BEGIN
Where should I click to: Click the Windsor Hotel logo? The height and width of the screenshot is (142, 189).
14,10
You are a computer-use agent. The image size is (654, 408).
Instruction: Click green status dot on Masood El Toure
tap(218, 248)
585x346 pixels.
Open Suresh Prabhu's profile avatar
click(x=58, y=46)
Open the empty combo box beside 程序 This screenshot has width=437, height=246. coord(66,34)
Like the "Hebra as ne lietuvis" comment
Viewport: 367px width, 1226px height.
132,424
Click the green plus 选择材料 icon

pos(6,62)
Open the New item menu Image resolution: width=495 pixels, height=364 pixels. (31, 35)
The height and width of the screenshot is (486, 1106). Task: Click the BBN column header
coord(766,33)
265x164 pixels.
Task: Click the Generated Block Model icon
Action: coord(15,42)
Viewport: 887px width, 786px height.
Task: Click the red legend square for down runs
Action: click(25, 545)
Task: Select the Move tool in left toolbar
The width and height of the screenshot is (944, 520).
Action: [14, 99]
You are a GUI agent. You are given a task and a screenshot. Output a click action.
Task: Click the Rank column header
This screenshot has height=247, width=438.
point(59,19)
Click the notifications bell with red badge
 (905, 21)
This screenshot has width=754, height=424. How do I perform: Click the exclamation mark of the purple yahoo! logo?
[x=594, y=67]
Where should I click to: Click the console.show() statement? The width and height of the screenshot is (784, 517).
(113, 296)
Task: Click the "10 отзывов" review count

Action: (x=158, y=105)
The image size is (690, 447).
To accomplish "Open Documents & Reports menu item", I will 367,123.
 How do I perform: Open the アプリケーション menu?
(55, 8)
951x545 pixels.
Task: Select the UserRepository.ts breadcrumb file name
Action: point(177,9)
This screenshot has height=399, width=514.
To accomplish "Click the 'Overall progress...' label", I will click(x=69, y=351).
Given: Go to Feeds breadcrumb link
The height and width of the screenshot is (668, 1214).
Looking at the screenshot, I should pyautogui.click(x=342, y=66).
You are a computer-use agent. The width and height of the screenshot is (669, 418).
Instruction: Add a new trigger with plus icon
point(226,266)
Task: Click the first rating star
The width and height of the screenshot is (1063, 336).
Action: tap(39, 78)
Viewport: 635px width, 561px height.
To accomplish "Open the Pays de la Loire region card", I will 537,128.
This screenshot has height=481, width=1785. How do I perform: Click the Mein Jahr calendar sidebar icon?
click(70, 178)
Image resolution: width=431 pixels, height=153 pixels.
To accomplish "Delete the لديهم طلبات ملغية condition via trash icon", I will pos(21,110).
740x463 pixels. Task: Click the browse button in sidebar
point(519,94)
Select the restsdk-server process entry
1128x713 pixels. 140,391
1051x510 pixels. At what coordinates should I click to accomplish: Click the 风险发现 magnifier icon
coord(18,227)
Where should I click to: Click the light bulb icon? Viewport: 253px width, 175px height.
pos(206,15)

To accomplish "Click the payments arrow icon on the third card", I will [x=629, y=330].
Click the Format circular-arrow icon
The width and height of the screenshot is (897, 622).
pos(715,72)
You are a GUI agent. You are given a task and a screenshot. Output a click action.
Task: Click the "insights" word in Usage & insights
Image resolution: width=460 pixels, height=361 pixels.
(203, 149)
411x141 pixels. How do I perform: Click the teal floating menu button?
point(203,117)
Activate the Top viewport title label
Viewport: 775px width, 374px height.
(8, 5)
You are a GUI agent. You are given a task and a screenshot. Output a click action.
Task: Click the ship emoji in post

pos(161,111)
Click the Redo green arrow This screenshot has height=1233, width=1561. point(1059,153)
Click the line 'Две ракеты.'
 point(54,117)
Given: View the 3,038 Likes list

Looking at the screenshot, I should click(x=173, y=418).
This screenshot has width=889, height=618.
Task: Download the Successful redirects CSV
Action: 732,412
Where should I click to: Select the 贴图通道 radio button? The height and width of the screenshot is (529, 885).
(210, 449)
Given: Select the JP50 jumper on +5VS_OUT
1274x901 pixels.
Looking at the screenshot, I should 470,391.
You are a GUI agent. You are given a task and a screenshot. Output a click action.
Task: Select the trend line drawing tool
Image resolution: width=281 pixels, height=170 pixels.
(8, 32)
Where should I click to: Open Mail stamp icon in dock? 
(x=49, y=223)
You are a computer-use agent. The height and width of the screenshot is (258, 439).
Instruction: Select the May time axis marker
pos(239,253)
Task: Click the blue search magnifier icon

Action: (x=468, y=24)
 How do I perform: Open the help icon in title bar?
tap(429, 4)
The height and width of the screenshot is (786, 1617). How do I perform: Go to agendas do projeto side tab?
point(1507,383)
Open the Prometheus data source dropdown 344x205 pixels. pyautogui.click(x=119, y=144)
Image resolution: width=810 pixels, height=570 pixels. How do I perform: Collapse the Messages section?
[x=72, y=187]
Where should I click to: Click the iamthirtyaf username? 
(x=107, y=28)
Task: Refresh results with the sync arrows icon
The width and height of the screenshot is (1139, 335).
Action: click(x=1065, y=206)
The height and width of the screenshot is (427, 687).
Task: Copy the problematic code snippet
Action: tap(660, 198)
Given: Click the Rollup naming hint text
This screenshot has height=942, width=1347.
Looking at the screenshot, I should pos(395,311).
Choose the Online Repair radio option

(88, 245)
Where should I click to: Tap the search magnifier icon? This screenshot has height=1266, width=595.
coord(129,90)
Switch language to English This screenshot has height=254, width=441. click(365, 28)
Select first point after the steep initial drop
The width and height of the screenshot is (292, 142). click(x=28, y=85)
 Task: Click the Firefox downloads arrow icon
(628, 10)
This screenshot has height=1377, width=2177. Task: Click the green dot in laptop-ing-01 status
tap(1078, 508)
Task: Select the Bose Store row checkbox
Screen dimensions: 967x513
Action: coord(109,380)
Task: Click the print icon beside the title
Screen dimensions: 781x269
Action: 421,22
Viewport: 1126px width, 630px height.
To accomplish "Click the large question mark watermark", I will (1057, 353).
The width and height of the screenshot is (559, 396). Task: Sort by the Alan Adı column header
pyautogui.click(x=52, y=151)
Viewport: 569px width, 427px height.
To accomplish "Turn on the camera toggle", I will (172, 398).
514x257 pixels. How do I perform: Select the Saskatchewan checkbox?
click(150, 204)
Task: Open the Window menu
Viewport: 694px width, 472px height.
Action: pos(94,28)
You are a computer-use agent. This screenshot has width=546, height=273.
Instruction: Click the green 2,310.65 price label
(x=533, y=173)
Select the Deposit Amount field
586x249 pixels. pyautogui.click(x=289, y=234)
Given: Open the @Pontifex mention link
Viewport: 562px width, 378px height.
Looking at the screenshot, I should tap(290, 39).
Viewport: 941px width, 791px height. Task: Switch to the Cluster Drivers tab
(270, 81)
END
§ **Task brief**
Every line of the material above that has the string "link" needs pulling out.

§ **Response to the exercise**
Given: Go to Feeds breadcrumb link
Given: Open the @Pontifex mention link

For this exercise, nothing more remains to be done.